- _Short problem 1_:
Decide whether each statement below, marked (a), (b) and (c), agrees with the excerpt on Pyomo Set objects. For each, answer yes or no and quote the words of the excerpt that decide it.
(a) Only finite discrete Sets support add().
(b) The abstract base classes would be defined in the AML.
(c) The ranges() method is marked as both new and abstract.
- _Short problem 2_:
Answer these questions from the excerpt on Pyomo Set objects, marking each answer with the same letter:
(a) Of which class are the global domain sets instances?
(b) Which two Set APIs could Kernel operate on without importing anything from the AML?
(c) What does the deprecated concrete property return?
- _Short problem 3_:
Extend the excerpt on Pyomo Set objects, beginning after its final line.

- _Selected text_:
+--
2. The Kernel would not be independent of the AML, as the global domain sets are instances of RangeSet, which is a derivative of the Set component.

Given @ghackebeil's comment below, it is possible that Kernel could operate completely on Set APIs (isdiscrete() and bounds()) and not have to explicitly import anything from the AML. We could also mitigate compatibility concerns by extending the definition of DeclareGlobalSet to also support adding additional base classes (like an abstract RealSet class). The abstract base classes could be defined in Kernel, thereby avoiding a circular import between Kernel and AML.

SetData objects

Pyomo Set objects are designed to be "API-compatible" with Python set objects. However, not all Set objects implement the full set API (e.g., only finite discrete Sets support add()).

All Sets implement one of the following APIs:

0. class _SetDataBase(ComponentData) (pure virtual interface)
   • (no methods or data; it is a purely 'abstract' class for backwards compatibility)
1. class _SetData(_SetDataBase) (base class for all AML Sets)
   • __contains__: [abstract] tests for set membership
   • __eq__: tests for set equivalence
   • __ne__: tests for set equivalence
   • __str__: [abstract] returns a string representation of the set (name or values)
   • dimen: [abstract] read-only property that returns the dimentionality of all set members (or None if the members are not required to have a common dimentionality.
   • isfinite(): [NEW] True if the set contains a countable number of members
   • isordered(): [NEW] True if the set storage has a (deterministic) ordering
   • ranges(): [NEW][abstract] generator yielding range objects that define the set
   • isdisjoint(other): True if self and other are disjoint sets
   • issubset(other): True if self is a subset of (<=) other. From python's set
   • issuperset(other): True if self is a superset of (>=) other. From python's set
   • virtual [DEPRECATED] False for ass Set objects except SetOperator derivatives
   • concrete [DEPRECATED] returns isfinite()
+--
- _Record excerpts_:

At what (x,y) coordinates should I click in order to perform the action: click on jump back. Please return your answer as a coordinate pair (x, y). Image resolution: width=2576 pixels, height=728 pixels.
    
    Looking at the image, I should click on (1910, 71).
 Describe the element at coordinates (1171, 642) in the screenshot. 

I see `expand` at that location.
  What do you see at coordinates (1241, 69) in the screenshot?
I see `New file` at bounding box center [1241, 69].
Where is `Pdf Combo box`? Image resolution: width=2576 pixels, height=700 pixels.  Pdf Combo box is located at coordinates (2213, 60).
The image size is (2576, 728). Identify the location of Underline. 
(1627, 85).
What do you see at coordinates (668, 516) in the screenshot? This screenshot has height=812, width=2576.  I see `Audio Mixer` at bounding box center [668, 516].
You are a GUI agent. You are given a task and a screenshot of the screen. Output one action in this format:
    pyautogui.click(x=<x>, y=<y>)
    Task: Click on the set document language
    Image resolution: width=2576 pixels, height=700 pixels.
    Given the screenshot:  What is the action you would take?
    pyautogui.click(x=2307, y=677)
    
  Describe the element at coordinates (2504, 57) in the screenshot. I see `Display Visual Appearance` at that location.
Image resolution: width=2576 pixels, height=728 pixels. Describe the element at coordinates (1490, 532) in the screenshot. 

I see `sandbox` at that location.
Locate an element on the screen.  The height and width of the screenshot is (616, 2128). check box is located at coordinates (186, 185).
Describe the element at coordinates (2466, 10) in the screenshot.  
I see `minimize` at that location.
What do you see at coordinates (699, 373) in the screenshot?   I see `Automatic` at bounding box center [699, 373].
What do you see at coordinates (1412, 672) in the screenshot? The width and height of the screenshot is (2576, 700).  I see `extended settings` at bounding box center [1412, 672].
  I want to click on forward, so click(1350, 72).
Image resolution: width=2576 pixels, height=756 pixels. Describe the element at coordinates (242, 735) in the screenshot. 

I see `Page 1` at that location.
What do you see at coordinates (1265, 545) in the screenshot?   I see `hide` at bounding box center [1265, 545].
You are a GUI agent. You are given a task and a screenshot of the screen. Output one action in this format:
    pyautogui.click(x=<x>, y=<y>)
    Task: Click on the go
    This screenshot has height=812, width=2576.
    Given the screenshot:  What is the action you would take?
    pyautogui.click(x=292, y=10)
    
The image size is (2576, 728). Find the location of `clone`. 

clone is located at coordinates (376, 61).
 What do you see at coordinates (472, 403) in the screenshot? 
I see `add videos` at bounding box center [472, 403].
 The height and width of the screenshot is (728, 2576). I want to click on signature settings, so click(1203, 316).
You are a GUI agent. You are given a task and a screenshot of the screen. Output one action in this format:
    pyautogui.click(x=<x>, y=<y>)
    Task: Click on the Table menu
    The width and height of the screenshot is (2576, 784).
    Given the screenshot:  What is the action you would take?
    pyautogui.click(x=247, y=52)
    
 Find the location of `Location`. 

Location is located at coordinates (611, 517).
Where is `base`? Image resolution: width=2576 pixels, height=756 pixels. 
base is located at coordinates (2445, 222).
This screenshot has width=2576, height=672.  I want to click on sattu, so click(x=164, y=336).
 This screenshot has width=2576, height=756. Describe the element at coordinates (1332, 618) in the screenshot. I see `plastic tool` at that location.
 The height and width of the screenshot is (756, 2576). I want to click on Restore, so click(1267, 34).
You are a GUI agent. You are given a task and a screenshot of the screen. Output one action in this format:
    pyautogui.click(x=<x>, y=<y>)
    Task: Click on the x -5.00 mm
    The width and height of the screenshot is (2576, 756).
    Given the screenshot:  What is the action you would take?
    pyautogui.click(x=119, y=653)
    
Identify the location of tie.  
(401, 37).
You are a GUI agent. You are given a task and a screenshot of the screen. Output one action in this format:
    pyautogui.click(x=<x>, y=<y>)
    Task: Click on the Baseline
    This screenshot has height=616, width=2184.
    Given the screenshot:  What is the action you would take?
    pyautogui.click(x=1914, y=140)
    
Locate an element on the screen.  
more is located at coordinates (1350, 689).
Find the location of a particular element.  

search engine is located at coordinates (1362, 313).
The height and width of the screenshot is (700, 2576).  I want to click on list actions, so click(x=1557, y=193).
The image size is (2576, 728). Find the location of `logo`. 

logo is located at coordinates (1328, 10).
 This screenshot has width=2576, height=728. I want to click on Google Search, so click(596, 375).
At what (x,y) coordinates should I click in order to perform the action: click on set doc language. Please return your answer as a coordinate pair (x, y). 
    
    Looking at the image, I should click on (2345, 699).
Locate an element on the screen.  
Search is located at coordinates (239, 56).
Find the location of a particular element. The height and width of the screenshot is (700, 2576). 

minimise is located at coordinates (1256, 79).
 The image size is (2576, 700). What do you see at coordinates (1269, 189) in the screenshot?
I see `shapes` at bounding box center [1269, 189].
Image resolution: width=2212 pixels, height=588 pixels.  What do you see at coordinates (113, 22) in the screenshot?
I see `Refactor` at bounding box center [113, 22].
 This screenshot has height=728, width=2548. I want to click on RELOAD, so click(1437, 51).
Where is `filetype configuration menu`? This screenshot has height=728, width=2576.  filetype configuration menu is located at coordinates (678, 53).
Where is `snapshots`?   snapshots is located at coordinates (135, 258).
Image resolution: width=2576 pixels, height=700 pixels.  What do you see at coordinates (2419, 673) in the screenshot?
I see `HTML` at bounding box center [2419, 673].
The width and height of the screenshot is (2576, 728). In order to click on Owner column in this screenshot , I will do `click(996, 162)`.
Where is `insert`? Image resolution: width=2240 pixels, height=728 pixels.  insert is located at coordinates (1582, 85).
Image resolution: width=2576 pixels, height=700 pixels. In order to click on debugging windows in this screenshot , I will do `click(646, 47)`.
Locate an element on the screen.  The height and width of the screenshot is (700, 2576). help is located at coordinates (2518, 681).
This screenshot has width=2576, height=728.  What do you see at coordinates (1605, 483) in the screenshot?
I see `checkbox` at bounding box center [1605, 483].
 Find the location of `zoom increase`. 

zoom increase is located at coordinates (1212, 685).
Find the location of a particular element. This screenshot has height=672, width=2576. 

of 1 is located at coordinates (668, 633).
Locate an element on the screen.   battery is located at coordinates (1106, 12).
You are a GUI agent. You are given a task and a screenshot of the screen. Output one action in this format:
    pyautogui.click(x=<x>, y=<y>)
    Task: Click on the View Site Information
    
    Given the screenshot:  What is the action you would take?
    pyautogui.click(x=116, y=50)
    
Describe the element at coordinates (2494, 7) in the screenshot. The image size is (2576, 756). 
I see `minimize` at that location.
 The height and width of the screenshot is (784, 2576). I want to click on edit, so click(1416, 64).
+--
- _Result 1_:
(a) Yes: "only finite discrete Sets support add()"
(b) No: "The abstract base classes could be defined in Kernel, thereby avoiding a circular import between Kernel and AML."
(c) Yes: "ranges(): [NEW][abstract] generator yielding range objects that define the set"

- _Result 2_:
(a) RangeSet
(b) isdiscrete() and bounds()
(c) isfinite()

- _Result 3_:
   • union(*others): Returns a SetOperator that represents the union of self and other sets
   • intersection(*others): Returns a SetOperator that represents the intersection of self and other sets
   • difference(*others): Returns a SetOperator that represents the difference of self and other sets
   • symmetric_difference(*others): Returns a SetOperator that represents the symmetric difference of self and other sets
   • cross(*others): Returns a SetOperator that represents the cross product of self and other sets
   • __le__ = issubset
   • __ge__ = issuperset
   • __or__ = union
   • __and__ = intersection
   • __sub__ = difference
   • __xor__ = symmetric_difference
   • __mul__ = cross
   • __ror__, __rand__, __rsub__, __rxor__, __rmul__
   • __lt__: Returns True if self is a strict subset of other
   • __gt__: Returns True if self is a strict superset of other
2. class _FiniteSetMixin(object) (pure virtual interface, adds support for discrete/iterable sets)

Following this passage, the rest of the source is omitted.